Thomas Capelle benchmarked MobelNetV2 and ResNet50 training on the M1 and Nvidia GPUs and the 3090 is significantly faster than any M1. An order of magnitude faster in some benchmarks.

However, the M1 Max is competitive with a RTX5000 in these two benchmarks. Which is pretty good.

2 Likes

Yeah, I am open to add more benchmarks if needed, and when Pytorch comes I will probably update the report.
My take is that the M1Pro (non Max) is a very descent GPU for light ML prototyping stuff, the max is just too expensive. Keep in mind that the M1 benchmarks are without any tune up like mixed precision, XLA, etc… just straight conda. Meanwhile, the Nvidia benchmarks are run in a highly optimised docker container from google.
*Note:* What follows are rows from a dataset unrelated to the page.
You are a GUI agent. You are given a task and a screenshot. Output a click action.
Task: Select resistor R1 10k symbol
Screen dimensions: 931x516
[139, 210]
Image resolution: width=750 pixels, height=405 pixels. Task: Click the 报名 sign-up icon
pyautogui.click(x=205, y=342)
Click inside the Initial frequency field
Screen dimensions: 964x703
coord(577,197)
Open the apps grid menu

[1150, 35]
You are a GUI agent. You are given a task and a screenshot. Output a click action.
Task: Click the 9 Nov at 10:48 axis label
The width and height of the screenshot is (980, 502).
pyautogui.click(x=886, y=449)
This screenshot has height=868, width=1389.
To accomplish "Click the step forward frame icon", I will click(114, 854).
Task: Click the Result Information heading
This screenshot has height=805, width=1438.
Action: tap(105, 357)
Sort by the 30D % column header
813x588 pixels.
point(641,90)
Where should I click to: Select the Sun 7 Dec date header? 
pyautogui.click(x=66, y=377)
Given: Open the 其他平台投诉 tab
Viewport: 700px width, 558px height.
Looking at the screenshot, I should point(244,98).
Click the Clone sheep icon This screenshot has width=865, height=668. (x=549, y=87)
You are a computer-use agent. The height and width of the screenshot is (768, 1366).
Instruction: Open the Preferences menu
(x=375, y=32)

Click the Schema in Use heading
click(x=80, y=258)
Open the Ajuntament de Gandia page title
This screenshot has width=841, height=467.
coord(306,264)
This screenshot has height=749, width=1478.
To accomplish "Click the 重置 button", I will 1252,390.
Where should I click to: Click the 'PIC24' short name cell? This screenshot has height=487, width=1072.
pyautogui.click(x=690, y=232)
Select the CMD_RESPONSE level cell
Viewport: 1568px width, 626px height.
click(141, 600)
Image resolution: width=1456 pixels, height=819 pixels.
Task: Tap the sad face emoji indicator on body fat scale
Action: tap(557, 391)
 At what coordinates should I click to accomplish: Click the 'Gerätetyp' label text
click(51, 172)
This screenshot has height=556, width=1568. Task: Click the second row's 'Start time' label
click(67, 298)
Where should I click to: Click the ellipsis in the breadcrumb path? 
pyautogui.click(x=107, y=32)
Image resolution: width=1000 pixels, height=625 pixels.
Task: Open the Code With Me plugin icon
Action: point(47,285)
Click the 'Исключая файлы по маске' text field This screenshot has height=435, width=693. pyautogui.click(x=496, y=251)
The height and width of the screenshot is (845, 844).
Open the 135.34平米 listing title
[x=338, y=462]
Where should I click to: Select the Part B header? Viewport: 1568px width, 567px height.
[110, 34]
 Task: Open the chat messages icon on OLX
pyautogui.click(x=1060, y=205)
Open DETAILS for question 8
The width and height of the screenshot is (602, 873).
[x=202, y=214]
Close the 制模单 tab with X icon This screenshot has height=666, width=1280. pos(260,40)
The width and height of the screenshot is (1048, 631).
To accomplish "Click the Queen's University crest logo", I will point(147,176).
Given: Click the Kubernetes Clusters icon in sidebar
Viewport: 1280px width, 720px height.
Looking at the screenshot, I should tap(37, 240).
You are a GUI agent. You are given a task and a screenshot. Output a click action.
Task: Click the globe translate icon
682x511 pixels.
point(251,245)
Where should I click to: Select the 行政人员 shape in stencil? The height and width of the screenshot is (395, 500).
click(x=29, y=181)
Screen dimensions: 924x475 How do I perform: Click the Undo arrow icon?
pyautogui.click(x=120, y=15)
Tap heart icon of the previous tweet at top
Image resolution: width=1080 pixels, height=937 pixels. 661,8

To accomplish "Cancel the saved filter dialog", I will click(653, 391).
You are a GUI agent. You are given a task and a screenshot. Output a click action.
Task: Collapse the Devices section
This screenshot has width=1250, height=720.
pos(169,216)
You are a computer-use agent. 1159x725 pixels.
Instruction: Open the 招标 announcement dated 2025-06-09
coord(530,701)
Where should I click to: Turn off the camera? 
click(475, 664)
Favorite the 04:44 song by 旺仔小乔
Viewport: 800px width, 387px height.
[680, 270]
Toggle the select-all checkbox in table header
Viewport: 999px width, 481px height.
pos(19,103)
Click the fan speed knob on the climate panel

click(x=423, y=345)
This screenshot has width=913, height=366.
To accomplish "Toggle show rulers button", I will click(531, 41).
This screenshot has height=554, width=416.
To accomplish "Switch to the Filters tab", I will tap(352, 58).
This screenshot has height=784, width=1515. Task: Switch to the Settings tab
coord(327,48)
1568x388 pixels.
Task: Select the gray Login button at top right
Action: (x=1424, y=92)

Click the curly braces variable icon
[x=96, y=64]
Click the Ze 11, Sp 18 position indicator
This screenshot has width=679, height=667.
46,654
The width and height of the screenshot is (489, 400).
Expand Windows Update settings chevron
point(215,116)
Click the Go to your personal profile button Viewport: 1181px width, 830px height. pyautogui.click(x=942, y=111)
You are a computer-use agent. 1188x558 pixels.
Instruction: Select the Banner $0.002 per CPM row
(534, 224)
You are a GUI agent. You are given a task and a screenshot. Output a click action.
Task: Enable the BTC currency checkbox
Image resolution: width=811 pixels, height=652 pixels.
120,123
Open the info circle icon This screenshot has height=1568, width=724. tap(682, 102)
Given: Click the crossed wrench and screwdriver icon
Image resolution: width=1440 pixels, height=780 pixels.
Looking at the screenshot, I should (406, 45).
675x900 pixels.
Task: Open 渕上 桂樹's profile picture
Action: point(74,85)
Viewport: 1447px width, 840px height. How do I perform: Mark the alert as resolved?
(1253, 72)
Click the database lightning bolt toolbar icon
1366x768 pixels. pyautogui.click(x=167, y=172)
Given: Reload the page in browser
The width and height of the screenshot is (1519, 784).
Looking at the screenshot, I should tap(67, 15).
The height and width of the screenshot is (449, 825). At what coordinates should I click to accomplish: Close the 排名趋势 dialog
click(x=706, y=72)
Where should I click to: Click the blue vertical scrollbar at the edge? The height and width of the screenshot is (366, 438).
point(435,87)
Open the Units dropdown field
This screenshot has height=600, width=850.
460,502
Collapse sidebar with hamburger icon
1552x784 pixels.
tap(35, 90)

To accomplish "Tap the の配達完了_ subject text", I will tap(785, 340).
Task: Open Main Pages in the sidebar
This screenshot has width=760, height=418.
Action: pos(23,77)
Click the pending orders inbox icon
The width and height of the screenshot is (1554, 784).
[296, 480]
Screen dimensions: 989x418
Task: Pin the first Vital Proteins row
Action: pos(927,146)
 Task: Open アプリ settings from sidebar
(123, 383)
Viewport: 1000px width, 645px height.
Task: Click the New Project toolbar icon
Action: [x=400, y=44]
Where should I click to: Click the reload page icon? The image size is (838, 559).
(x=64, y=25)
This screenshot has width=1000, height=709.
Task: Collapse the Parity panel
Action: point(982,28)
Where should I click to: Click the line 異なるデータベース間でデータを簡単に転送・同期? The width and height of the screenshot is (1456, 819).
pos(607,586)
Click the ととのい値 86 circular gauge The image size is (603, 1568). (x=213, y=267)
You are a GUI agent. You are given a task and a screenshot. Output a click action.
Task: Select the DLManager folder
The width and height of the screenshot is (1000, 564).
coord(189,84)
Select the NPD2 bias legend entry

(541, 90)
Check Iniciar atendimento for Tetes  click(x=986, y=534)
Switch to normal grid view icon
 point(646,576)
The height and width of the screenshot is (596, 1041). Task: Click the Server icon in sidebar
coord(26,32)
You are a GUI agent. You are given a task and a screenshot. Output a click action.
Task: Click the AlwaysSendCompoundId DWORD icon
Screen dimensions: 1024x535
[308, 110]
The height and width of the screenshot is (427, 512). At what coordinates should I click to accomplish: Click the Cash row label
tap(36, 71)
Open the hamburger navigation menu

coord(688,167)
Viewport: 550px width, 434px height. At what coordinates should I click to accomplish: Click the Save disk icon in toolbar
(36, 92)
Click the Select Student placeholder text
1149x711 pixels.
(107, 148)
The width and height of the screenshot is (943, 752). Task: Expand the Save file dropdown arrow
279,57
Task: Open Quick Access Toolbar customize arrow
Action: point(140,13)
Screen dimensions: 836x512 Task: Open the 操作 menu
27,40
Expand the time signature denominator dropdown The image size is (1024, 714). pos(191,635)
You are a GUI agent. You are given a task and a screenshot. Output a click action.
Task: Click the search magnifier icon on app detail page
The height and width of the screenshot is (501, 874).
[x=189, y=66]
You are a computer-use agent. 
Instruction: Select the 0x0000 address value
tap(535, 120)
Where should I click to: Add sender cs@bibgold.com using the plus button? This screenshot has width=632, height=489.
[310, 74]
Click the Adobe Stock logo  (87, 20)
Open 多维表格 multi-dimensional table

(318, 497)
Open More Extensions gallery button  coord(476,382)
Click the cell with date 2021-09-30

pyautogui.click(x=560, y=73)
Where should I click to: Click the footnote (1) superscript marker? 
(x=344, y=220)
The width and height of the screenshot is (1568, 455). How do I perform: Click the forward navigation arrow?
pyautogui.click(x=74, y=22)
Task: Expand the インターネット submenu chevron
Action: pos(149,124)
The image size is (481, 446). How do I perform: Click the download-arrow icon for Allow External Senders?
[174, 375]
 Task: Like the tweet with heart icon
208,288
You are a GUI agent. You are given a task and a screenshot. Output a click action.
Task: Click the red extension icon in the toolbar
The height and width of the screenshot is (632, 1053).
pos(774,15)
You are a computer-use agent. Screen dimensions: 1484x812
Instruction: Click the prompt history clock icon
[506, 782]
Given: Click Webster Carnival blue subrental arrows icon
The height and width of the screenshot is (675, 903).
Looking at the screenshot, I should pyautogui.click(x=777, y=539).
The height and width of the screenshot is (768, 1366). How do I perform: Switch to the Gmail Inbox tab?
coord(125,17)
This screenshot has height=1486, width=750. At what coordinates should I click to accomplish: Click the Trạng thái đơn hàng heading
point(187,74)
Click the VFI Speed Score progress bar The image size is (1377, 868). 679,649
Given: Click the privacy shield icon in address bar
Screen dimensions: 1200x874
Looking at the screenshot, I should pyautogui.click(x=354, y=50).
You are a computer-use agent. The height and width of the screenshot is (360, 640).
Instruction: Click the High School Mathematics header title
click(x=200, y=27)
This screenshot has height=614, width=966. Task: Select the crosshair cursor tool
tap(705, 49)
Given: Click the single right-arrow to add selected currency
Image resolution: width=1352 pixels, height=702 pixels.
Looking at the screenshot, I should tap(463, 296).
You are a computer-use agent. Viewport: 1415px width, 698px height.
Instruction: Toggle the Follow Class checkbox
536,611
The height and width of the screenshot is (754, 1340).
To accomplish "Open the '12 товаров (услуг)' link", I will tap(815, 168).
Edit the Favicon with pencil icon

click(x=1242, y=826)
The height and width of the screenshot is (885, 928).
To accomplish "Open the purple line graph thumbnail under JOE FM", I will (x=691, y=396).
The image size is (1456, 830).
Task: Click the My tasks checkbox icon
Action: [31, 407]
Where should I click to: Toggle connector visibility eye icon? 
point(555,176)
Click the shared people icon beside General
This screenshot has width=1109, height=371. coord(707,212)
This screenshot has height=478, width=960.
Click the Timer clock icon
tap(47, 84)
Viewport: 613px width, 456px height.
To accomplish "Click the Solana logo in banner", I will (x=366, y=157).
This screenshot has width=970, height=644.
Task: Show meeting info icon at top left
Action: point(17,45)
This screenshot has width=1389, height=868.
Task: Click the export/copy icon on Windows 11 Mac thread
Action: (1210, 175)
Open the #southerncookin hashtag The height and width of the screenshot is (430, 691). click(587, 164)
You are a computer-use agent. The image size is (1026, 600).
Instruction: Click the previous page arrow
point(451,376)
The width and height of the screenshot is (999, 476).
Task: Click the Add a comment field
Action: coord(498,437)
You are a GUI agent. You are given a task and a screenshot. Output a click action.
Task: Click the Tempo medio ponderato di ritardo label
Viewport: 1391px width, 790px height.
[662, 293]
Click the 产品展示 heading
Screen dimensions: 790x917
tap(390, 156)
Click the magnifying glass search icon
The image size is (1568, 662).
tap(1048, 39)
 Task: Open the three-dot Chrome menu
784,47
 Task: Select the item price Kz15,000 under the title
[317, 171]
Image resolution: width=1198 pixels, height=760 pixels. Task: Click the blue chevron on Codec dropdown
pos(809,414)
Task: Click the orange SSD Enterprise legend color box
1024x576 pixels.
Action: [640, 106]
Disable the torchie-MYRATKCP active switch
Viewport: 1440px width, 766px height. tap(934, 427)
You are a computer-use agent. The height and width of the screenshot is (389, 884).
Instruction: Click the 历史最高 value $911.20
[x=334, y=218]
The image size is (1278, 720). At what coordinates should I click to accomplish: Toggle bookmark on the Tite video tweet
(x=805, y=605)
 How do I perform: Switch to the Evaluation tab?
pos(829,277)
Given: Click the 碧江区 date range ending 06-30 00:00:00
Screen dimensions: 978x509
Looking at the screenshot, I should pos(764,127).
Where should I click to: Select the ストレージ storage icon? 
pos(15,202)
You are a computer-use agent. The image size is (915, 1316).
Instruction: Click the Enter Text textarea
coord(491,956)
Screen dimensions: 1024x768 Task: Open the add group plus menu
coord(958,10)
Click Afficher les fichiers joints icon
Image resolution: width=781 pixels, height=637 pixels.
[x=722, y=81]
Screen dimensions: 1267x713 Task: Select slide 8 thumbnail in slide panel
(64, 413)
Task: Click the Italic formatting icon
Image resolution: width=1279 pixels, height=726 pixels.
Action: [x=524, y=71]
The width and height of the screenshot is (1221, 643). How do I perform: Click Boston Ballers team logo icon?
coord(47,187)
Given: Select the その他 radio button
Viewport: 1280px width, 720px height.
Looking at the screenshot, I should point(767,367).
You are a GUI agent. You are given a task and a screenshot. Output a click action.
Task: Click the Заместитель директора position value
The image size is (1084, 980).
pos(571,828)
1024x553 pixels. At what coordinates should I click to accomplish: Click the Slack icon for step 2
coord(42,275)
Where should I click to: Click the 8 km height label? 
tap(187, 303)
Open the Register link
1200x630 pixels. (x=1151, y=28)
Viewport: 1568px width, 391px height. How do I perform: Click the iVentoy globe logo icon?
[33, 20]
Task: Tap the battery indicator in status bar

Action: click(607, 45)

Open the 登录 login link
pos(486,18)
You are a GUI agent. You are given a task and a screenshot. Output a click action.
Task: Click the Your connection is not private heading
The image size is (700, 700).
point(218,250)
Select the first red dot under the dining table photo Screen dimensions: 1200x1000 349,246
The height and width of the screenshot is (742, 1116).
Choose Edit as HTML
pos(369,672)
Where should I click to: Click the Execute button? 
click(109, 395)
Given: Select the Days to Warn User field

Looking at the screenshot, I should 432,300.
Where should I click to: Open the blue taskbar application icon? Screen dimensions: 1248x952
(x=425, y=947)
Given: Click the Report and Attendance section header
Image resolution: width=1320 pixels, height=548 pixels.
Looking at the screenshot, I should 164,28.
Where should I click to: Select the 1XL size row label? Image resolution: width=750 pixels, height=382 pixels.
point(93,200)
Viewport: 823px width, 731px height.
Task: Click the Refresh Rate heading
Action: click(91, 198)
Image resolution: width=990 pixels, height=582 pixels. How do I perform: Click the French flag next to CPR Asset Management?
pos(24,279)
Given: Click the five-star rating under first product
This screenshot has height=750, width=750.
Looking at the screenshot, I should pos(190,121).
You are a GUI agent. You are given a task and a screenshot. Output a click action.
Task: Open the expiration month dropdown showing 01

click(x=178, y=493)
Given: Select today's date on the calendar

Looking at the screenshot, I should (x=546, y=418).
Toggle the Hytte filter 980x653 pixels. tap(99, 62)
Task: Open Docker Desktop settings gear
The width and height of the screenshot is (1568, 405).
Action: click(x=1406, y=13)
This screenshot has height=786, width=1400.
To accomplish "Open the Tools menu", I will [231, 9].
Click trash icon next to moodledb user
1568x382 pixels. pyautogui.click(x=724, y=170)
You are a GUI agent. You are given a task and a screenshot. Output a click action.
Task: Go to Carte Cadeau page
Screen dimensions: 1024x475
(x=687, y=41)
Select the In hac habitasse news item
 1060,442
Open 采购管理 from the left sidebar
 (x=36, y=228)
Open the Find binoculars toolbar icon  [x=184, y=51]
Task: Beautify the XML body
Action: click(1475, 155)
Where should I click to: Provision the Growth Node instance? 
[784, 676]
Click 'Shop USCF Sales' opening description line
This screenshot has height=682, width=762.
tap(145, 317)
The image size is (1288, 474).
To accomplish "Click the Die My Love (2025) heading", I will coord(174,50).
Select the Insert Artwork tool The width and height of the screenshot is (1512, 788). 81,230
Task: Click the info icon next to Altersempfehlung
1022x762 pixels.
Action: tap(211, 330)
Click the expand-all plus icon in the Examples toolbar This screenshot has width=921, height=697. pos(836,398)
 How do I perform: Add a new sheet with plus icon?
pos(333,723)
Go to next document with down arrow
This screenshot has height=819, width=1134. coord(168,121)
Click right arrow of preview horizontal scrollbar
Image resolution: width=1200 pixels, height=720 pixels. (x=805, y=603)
Other take is that both apple cpus are way faster than colab and even Colab Pro.

Also, for 40 Watts you get 1/10th the performance of a 400 Watt RTX3090, so it’s pretty good.

2 Likes

Thanks for your reply, and thanks for doing that comparison!

I’m really amazed at this because I have scrounged together an old Xeon 8c/16t T3600 with 64G ram and a 1070ti and it is (barely) on par with Colab(with GPU enabled).

What this tells me is that I can replace that 2 ton machine with a mid tier M1-Pro or entry level M1Max MBP! :smiley: … Except for any fastai related stuff, we probably need to wait for pytorch to catch up.

And re: the power to perf ratio, seems to me it’s giving decent performance when looked at from that perspective (perf/watt) … I’m very interested in knowing how Apple’s desktop/server level CPUs will fare.

Pytorch released support for Macbook m1 gpu on 18 may. You can try it out now.

1 Like

Has anyone run fastai with the new pytorch nightly that supports M1 GPUs? I see this funny thing where if I pip-install it I can confirm it works (torch.backends.mps), but only if I uninstall fastai first. If I install fastai on top of it, maybe because of a torchvision requirement, pytorch loses the ability to check for M1 gpus.

I just submitted an issue to the github repository.

dls = DataBlock(
blocks=(ImageBlock, CategoryBlock),
get_items=get_image_files,
splitter=RandomSplitter(valid_pct=0.2, seed=42),
get_y=parent_label,
item_tfms=[Resize(192, method=‘squish’)]
).dataloaders(path)

dls.show_batch(max_n=6)

1 Like

You can check some preliminary results @tcapelle has pubished today.

I ran that code on a Xeon+1070ti and have published my comparison in that thread as well.

PyTorch posted this. Maybe it would be useful here Introducing Accelerated PyTorch Training on Mac | PyTorch

I wanted to do some quick patching for proof of concept and seems that m1 is working with performance being around 2x what it was. The code should probably be rejigged to allow people to select MPS(m1) rather than CUDA if they want, but by default it can choose CUDA before MPS since generally speaking you’d get better performance on a CUDA card. Here is my quick and dirty patch to see the performance increase: Comparing fastai:master...pellet:master · fastai/fastai · GitHub

1 Like